Until 2002, SSA included Oklahoma among the states where offset for disfigurement payments should not occur. In 2002, the Office of the Regional Chief Counsel (ORCC), Region V, drafted an opinion indicating that Oklahoma disfigurement payments could offset SSA disability benefits. The ORCC said "any exceptions to the rule [need to] be specifically citable. In the absence of citable authority for the Hawaii exception, the POMS [for Oklahoma] might need to be adjusted to reflect Agency policy. . . ." SSA removed from the Oklahoma POMS section language indicating workers' compensation benefits for disfigurement in Oklahoma could not offset SSA benefits. See POMS DI 52120.200 (currently silent as to offset). The background we were provided indicates that the Office of Program Law concurred with Region V ORCC that disfigurement payments may offset disability insurance benefits unless a "specifically citable" legal authority indicates the contrary position. The ODP/OPP workgroup referred this matter to us to determine the legal authority for the current position for South Carolina.
The Social Security Act ("Act") provides certain individuals are eligible for federal disability benefits. See Act § 223(a), 42 U.S.C. § 423(a). Where an individual receives both Social Security disability insurance benefits and state payments for disability, however, the Act limits the amount of benefits the individual may collect.

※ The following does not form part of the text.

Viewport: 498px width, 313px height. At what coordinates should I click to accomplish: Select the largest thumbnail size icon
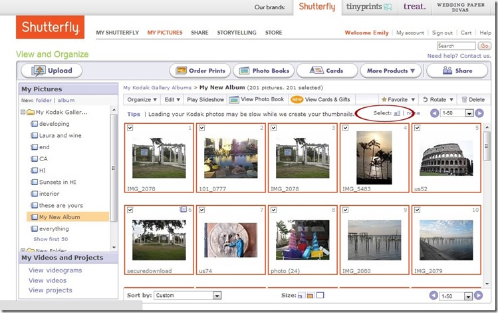pos(320,296)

See Act § 224, 42 U.S.C. § 424a. Specifically, SSA must in some cases reduce the disability benefits otherwise due an individual who is entitled to "periodic benefits on account of his or her total or partial disability" under a state workers' compensation law. Act § 224(a)(2); see 20 C.F.R. §§ 404.401(a)(4), 404.408(a) (2007). SSA reduces the beneficiary's benefits to the extent the combined monthly benefits under the Act and the state workers' compensation program exceed eighty percent of the recipient's average pre-disability earnings. See 42 U.S.C. § 424a(a)(5); 20 C.F.R. § 404.408(c) (2007). Congress instituted this "offset" provision to ensure claimants did not receive income in excess of their pre-disability earnings, and thereby reduce their incentive to return to work. See Richardson v. Belcher, 404 U.S. 78, 83-84 (1971); Laurenco v. Bowen, 867 F.2d 609 (Table), No. 88-2170, 1989 WL 5430, at *1 (4th Cir. Jan. 21, 1989). The Act contemplates that periodic workers' compensation payments, as well as periodic payments that have been commuted to a lump sum award, are subject to the offset provision. See Act § 224(a), (b).
The only exception to offsetting workers' compensation specified in the Act or regulations applies where the involved state offsets disability insurance benefits paid under our program against its workers' compensation award. See Act § 224(d); 20 C.F.R. § 404.408(b) (2007). Workers' compensation disfigurement payments in South Carolina (and the other states mentioned) do not fall within this explicit exception. We surmise, therefore, that the disfigurement-payment exception derived from the Act's definition of workers' compensation payments subject to offset. See Act 224(a)(2). A review of the history of South Carolina's law regarding disfigurement suggests that such payments were originally not based on total or partial disability. One might have concluded, therefore, that they were not "periodic benefits on account of [a beneficiary's] total or partial disability" under a state workers' compensation law. See id.
South Carolina's current Compensation Act provides for three methods to obtain workers' compensation payments: 1) total disability, S.C. CODE ANN. § 42-9-10 (1976); 2) partial disability, S.C. CODE ANN. § 42-9-20 (1976); and 3) scheduled disability, S.C. CODE ANN. § 42-9-30 (1976). South Carolina reveals an evolution in its concept of disfigurement payments. See S.C. COMPENSATION ACT § 31(t), 39 S.C. STAT. AT LARGE, p. 1247 (1935); S.C. CODE § 7035-34(t) (1942); S.C. CODE § 72-153 (1952); S.C. CODE § 72-153 (1962). Originally, South Carolina law provided for compensation for "serious facial disfigurement." S.C. COMPENSATION ACT § 31(t), 39 S.C. STAT. AT LARGE, p. 1247 (1935). "Disfigurement" was defined as "that which impairs or injures the beauty, symmetry, or appearance of a person or thing; that which renders unsightly, misshapen, or imperfect, or deforms in some manner." Poole v. Saxon Mills, 6 S.E. 2d 761, 764 (S.C. 1940). The word "serious" was "[u]sed in the sense that the disfigurement should be much more than slight, and partaking of permanency." Id.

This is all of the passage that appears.